Leasing costs fell 0.4% led by declines in Central and Wanchai/Causeway Bay.
Territory-wide average office rents fell for the first time in five years by 0.4% QoQ, with leasing costs in prime Central and Wanchai/Causeway Bay extending their 1.2% QoQ drop in Q1 to 2% QoQ in Q2, a report by Cushman & Wakefield revealed.
Rents in Greater Central and Kowloon East also dipped by 0.7% and 0.4% QoQ, respectively. Growth in the other submarkets was led by Hong Kong East, which was up 1.4% QoQ, but the territory-wide average rent still edged down.
According to John Siu, Cushman & Wakefield’s managing director for Hong Kong, Hong Kong East has the tightest availability (3.9% when excluding the recent new completion) and quality office space that is supporting rental growth there.
“In Greater Central and Wanchai/Causeway Bay, although availability went up by at least 1 pp from their respective Q1 figures, it is still considered to be at a sustainable level (below 10%),” he said. “The fact that 2020 will see no new supply in any submarket will lend support to Central's rentals, however the outlook for H2 2019 is clouded by economic and geopolitical uncertainties, as occupiers await a clearer picture before expansion plans can be resumed."
Amidst the drop in rents, overall absorption rebounded from the negative territory in Q1 to 498,134 sqft in Q2, the report added.
The rebound in net absorption in the overall Grade A office market was largely due to the conversion of strong pre-leasing over the past couple of years in new completions totalling 410,700 sqft in Hong Kong East and Kowloon East.
On the other hand, weakened occupier demand, plus some cases of multinational corporation (MNC) decentralisation and downsizing, have led to a negative absorption in Greater Central (-182,352 sqft) and in Wanchai/Causeway Bay (-90,795 sqft).

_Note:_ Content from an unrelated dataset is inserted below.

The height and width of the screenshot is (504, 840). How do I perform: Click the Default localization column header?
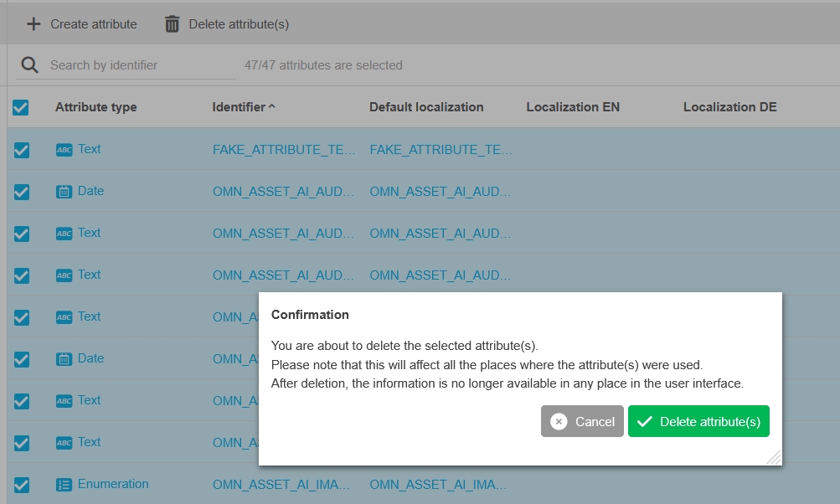[426, 107]
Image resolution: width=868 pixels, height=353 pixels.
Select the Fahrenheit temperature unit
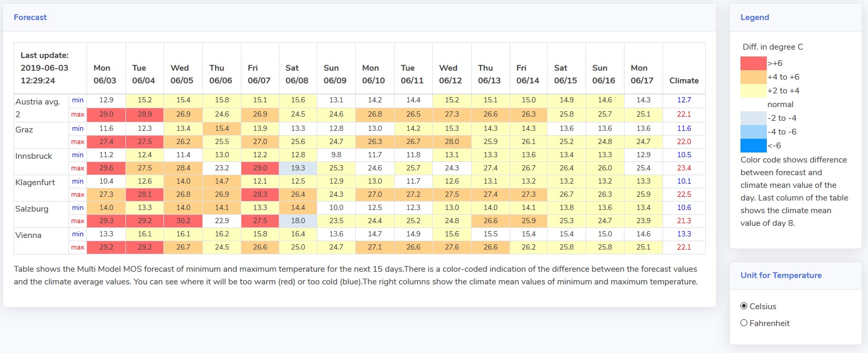click(744, 323)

"Weakened demand from mainland firms in core areas, plus MNCs becoming more cost-conscious as trade tensions remain unresolved, have led to a steady decline in overall absorption over the past year, from 1.05 million sqft in H1 2018, to 868,100 sqft in H2 2018, and to 479,325 sqft in H1 2019,” Siu highlighted.
Meanwhile, the record-high growth of 14.9% in visitor arrivals, which is said to be the most significant increase in nine years, did not lead to corresponding growth in retail sales. Most of the core retail rents recorded smaller quarterly growth than that in Q1, and Central rents continued to drop, Cushman & Wakefield, noted.
Retail sales fell for four consecutive months, led by a drop in jewelry & watches at -4.4% YoY.
Also read: Retail sales down 1.3% to $40b in May
As a result of reduced spending, rental growth in core districts such as Tsim Sha Tsui and Mongkok recorded a smaller quarterly rental growth than that in Q1 at 0.7% QoQ and 1% QoQ, respectively. Causeway Bay rents were up 0.7% QoQ, and Central experienced a further drop of 3% QoQ, which was almost double that of Q1.
In terms of vacancy, Central edged up to 8.6% from 7.1% in Q1, whilst the other core districts stayed the same.